// //

Trias Politika, KPK dan Ad-Hoc

Trias Politika adalah konsep pemerintahan tentang distribution of power (pembagian kekuasaan), tapi konsepsi ini tidak dapat diterapkan begitu saja di Indonesia.

Distribusi tidak boleh diakui terhadap kekuasaan (power) melainkan kewenangan (authority), karena kekuasaan itu harus tetap ditangan rakyat, authority is not a power but the state is, the people has the power.

Tapi terbatas, bukan berarti frasa "has the power" secara harfiah dimaknai sebagai people power akan tetapi demi kedaulatan negara & moral bangsa.

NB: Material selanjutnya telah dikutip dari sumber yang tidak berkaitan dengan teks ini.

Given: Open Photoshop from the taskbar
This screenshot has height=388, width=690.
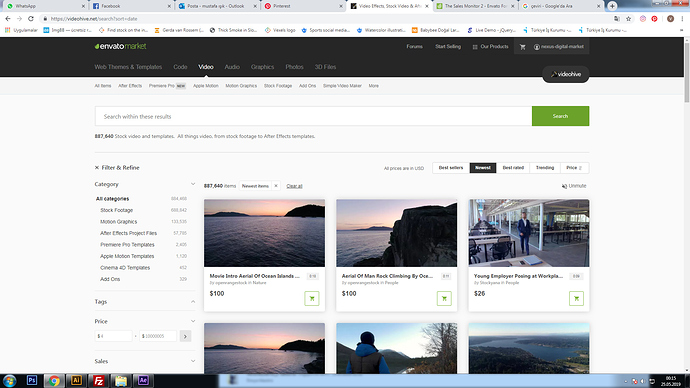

Lagipula, dalam kenyataannya tidak ada yang mampu dengan baik/fasikh menempatkan diri sebagai penjelmaan dari rakyat.

Sulit sekali dilakukan check and balance dalam penerapannya, oleh karena itu dalam dinamika faktual harus dimunculkan state auxiliary organ.

Bahkan kekuatan dan kekuasaan rakyat pun dapat dimanipulasi dengan sebuah pendekatan persuasi.

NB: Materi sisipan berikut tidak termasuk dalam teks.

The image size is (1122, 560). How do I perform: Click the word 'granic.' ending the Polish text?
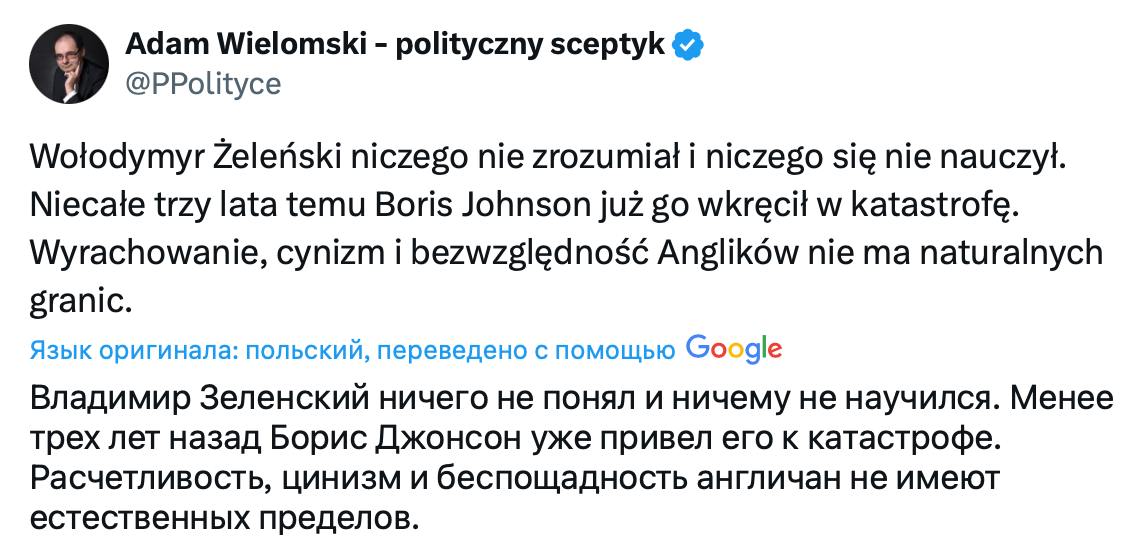click(x=82, y=304)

Secara umum ada 3 pembagian kewenangan, yaitu Executive Branch, Legislative Branch dan Judicative Branch tapi kita juga punya Consitutional Branch namun sayangnya masih terbatas mereview UU dan belum berlaku sebagai Council (Dewan) yang mereview (uji) RUU untuk kendali Hukum agar produk klausula dari lembaga legislatif tidak cenderung politis.

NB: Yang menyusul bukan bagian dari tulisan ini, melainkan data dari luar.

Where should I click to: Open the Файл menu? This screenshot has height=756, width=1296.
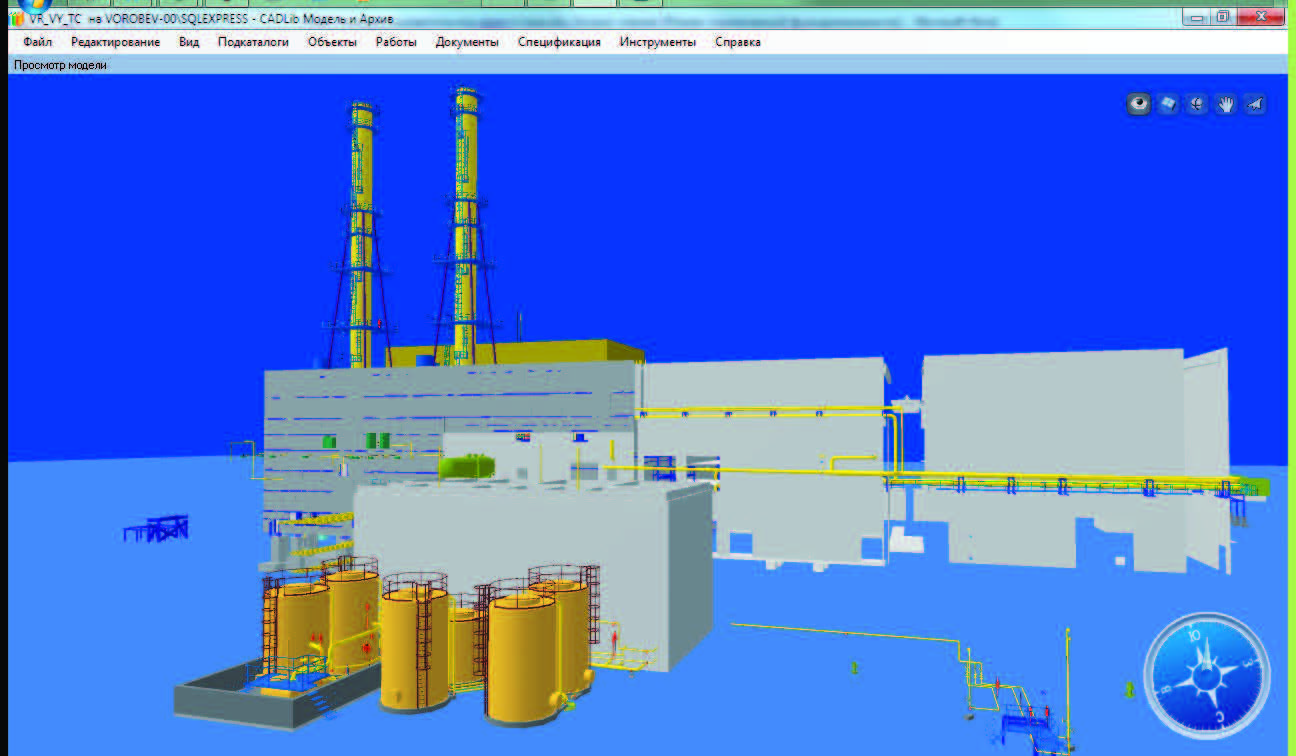37,42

Berdasarkan fungsinya maka ada lembaga penunjang (state auxiliary organ) yang memang masuk dalam lingkup eksekutif ataupun campuran, namun disisi lain berdasarkan teori asalnya maka kelahirannya adalah berdasarkan teori administratif.

Dari sudut pandang kedudukan hukum dan keanggotaan ada yang mengelompokkannya kedalam satu kewenangan baru atau di Indonesia disebut sebagai pilar keenam setelah Mahkamah Konstitusi.

Oleh karena ternyata di Indonesia terdapat pilar keempat dimana fungsinya adalah dalam hal kewenangan Eksaminatif, yaitu dalam bidang pemeriksaan keuangan.

Sebagaimana halnya dengan KPK, ada beberapa syarat atau parameter dalam independensinya diantaranya yaitu:

1. tidak dipengaruhi oleh ke-3 lembaga trias politika; dan

2. tidak berafiliasi atau tidak dikuasai oleh politik tertentu.

Jadi meski tidak boleh dipengaruhi oleh eksekutif akan tetapi bukan berarti dia tidak memiliki fungsi eksekutif atau legislatif atau yudikatif, struktur, fungsi dan sifatnya harus independen tapi perannya adalah juga sebagai penunjang lembaga trias politika.

Ialah quasi autonomous non-goverment bodies, ia ada untuk tujuan welfare state (negara sejahtera).

Tapi, dari sana ada sebuah potensi masalah baru yaitu, sifatnya yang self regulator, revolusi semacam ini yang dikhawatirkan oleh Frank Kafka sebagai "siklus uap revolusi yang menyisakan birokrasi baru".

Ada pertanyaan yang menyentuh lembaga KPK, "dia kan Ad-Hoc?! Sementara..."

Betul, KPK adalah lembaga Ad-Hoc.

Tanggapan, Ad-Hoc adalah for a particular purpose (untuk maksud tertentu), sedangkan yang berarti sementara adalah Ad-Interim (in a meantime, sementara waktu).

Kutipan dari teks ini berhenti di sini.